§ **Problem requirements**: Every line of the records below that has the word "axis" should be copied.

Data excerpts
#####

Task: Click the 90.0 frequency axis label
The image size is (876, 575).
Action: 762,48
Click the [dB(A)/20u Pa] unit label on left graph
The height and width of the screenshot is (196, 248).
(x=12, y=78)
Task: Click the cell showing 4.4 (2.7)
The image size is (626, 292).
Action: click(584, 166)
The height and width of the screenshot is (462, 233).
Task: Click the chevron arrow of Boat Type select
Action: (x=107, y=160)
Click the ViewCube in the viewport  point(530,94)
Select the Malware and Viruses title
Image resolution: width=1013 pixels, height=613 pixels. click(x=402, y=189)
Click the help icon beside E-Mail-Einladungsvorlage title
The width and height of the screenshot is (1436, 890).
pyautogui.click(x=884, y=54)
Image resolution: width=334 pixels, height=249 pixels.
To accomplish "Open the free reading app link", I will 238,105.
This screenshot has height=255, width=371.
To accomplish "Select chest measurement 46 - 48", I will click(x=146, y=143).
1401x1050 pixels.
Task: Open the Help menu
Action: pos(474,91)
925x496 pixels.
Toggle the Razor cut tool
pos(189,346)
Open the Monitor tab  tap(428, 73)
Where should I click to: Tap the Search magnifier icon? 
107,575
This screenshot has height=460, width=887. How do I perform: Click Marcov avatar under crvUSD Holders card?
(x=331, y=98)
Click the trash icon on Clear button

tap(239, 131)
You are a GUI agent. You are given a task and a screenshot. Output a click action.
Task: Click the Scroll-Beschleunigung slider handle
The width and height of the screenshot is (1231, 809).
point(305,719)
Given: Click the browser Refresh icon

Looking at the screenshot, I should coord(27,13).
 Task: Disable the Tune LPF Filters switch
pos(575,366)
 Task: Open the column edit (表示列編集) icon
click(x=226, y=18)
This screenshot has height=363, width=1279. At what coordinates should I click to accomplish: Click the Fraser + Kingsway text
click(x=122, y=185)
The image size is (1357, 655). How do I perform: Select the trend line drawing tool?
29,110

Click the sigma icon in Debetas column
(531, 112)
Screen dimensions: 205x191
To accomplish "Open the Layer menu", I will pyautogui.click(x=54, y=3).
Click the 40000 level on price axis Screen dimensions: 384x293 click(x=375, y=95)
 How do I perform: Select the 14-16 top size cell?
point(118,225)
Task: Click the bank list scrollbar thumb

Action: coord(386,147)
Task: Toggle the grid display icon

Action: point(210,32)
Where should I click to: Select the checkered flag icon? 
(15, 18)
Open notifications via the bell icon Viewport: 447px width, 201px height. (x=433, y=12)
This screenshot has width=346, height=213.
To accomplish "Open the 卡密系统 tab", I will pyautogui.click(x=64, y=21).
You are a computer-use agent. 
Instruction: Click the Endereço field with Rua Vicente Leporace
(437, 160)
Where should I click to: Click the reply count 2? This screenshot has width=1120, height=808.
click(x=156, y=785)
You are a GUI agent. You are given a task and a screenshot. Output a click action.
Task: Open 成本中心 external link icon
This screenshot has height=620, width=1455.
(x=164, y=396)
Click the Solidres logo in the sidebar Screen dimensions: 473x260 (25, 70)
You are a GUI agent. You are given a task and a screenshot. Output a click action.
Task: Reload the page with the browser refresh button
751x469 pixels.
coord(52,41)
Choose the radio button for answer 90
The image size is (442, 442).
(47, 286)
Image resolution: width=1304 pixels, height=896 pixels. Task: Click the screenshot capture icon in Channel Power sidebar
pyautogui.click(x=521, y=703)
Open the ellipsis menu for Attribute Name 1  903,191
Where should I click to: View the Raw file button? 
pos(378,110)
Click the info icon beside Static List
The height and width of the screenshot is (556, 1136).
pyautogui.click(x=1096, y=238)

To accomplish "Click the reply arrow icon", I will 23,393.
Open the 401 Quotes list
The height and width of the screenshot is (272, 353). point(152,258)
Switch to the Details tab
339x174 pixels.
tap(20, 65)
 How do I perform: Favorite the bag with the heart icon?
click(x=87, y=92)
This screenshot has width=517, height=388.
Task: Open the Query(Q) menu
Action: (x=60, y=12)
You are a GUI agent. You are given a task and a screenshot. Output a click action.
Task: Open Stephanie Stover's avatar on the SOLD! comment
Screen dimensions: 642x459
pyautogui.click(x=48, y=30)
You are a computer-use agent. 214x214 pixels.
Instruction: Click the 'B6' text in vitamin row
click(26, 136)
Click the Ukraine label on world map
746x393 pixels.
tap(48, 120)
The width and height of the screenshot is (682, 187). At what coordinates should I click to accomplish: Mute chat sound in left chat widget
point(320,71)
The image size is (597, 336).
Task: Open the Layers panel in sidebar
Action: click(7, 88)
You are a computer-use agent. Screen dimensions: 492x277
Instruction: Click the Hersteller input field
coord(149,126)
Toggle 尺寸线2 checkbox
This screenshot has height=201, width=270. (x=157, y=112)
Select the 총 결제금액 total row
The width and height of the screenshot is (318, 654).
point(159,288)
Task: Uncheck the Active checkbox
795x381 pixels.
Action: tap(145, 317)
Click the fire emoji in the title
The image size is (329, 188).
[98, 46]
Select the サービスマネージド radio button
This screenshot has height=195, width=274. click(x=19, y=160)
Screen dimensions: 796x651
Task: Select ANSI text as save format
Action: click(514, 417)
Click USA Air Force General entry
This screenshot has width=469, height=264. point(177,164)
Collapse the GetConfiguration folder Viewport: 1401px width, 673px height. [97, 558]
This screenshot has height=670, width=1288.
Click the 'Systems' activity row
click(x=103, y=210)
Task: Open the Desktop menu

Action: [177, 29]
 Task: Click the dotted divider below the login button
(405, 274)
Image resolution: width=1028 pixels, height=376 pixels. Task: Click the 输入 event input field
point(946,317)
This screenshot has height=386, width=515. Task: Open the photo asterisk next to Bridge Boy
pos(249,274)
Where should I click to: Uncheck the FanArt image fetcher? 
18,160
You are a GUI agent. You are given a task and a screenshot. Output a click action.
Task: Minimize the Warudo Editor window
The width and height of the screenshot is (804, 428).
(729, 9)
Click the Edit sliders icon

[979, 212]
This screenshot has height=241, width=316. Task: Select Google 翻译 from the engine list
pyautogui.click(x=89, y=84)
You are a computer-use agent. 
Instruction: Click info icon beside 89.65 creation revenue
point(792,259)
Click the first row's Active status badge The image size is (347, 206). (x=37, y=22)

#####

§ **Exercise answer**:
Task: Click the 90.0 frequency axis label
Click the 40000 level on price axis Screen dimensions: 384x293 click(x=375, y=95)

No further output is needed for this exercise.